Si todo iba bien, la vida empezaba después. Una se fue para empresaria, otra para maestra de escuela, otra se dedicó a ayudar a sus compadres procedentes de Colombia, yo seguí con el tráfico de drogas y acabé en el trullo con veintidós, oliendo el mar detrás de las paredes, pero no me achantaron esas viejas que se creen las dueñas de la cárcel. Sé cómo hacerlas sufrir y me tienen miedo. Saldré pronto y tendré a una niña de cuatro años esperando. Desde luego, no la dejaré entrar en las maras, una vez que has visto todo lo que hay que ver, la vida es una jaula sin otra perspectiva que envejecer mientras tus recuerdos se desvanecen como un salivazo en el asfalto.

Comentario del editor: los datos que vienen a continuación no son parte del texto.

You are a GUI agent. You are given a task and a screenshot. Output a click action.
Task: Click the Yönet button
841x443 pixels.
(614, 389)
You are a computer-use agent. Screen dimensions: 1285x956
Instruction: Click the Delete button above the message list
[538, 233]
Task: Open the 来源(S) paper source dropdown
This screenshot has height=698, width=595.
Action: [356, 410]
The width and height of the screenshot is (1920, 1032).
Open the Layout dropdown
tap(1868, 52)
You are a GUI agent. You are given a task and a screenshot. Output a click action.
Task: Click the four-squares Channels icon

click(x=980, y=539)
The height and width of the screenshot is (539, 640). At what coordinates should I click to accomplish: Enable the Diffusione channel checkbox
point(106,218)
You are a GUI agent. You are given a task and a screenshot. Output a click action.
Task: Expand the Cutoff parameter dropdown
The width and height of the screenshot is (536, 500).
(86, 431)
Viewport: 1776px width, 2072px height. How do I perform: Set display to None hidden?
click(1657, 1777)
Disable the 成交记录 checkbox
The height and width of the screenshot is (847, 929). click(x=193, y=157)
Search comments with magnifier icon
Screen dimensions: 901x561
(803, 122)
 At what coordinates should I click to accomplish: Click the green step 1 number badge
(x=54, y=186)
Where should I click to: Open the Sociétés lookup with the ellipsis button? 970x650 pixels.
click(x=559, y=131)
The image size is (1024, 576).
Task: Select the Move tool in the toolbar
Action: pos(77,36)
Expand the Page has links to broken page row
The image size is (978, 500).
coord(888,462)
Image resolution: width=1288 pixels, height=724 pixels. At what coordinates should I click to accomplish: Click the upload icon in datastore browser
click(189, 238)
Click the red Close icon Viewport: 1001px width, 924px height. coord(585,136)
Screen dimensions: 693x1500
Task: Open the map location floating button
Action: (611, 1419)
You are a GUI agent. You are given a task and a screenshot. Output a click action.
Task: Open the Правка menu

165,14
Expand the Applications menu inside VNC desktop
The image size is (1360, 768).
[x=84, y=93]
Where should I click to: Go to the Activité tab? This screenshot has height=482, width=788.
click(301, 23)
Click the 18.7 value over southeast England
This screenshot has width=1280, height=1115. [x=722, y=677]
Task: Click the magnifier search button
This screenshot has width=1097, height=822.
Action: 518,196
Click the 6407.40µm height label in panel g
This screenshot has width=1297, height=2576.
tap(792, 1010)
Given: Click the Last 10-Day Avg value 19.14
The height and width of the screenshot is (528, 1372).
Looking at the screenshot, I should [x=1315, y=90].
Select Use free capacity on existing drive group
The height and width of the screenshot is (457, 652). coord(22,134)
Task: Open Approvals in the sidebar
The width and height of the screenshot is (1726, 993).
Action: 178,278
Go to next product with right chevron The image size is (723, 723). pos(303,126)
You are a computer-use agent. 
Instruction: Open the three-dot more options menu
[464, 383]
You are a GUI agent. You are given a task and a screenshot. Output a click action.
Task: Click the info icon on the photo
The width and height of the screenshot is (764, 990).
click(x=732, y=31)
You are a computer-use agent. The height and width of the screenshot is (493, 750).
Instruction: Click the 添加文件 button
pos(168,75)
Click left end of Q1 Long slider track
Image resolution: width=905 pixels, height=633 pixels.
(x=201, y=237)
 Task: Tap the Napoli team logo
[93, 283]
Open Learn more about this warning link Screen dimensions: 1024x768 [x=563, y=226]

Aquellos grandes tiempos me avergüenzan, pero son mi diamante en el negro que tengo entre las piernas de aquella comunión con la peña que le besaba el culo al innombrable y que nunca más volverá a repetirse. La etnia, el alambre que nos atravesaba el cerebro, ahora tiene alas y vuela tan alto que ya no puedo verla. Ni siquiera sé, si después de haberme vaciado, soy capaz de amar, con la gran excepción de mi chiquitina, que solo me han dejado tenerla hasta que cumplió los tres años, ya que la ley no permite más tiempo en la prisión, para que no se acuerde de dónde se ha criado.

Solo un año más, mi amor, y estaré contigo.